Strive to behave as ‘Easter People’ throughout year
For Christians, Sunday is the holiest day of the year — Easter. It is a day of celebration, commemorating the resurrection of the Son.
For millennia, this season also has been a time to celebrate the return of the sun, when our minds are on a kind of rebirth and living again in the light.
Easter brings us joy, yes. It also teaches us about sacrifice and love; and gives us a brightly colored reminder that we are supposed to love one another, too.
For many, it is a day of dressing up, perhaps attending church, having a meal with family and then giving in to modern traditions involving plastic or dyed Easter eggs and baskets filled with enough gifts to rival some families’ Christmas stockings.
It is preceded by parades, egg hunts and photo sessions with the Easter bunny (perhaps a nod by early Christian missionaries to the Anglo-Saxon goddess Eostre, who was associated with hares).
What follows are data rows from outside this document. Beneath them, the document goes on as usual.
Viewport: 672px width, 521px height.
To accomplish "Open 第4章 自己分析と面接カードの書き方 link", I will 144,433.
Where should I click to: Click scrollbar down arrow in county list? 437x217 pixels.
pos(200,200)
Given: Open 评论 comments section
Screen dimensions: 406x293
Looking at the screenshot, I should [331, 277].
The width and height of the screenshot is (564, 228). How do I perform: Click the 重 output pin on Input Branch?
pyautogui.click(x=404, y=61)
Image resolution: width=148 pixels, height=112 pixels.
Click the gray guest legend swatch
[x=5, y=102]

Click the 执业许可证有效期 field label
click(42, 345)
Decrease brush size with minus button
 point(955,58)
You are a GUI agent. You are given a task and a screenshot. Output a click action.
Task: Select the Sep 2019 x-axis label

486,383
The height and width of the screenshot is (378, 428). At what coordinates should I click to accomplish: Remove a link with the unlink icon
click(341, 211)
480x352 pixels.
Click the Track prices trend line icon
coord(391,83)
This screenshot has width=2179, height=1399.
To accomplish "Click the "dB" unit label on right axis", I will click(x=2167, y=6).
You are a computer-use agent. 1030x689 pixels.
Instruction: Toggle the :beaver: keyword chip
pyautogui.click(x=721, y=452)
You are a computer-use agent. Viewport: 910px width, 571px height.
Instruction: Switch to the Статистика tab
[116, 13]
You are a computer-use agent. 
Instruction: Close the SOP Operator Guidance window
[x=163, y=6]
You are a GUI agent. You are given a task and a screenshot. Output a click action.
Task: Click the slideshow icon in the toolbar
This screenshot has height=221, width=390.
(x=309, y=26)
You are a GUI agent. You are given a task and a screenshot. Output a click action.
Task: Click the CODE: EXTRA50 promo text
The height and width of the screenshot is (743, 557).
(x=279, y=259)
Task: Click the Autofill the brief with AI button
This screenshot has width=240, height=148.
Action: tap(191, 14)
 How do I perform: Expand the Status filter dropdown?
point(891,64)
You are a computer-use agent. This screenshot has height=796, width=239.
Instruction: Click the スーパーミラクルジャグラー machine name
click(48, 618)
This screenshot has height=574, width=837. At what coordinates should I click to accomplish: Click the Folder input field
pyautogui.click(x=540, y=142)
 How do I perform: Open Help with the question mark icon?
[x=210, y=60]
What we must ask ourselves next is how do we follow Easter? Who will we be on the day after?
Will we behave as though we have just celebrated the greatest model of compassion and forgiveness?
“Let no one mourn that he has fallen again and again; for forgiveness has risen from the grave,” said St. John Chrysostom, archbishop of Constantinople, in his Easter homily of approximately 400 AD.
Celebrate, take care of one another, and behave as though you are, indeed, “Easter people” — not just this weekend, but always.
“For I remember it is Easter morn, and life and love and peace are all new born.”
• Alice Freeman Palmer,
Wellesley College president from 1881-1887
“‘Twas Easter-Sunday. The full-blossomed trees filled all the air with fragrance and with joy.”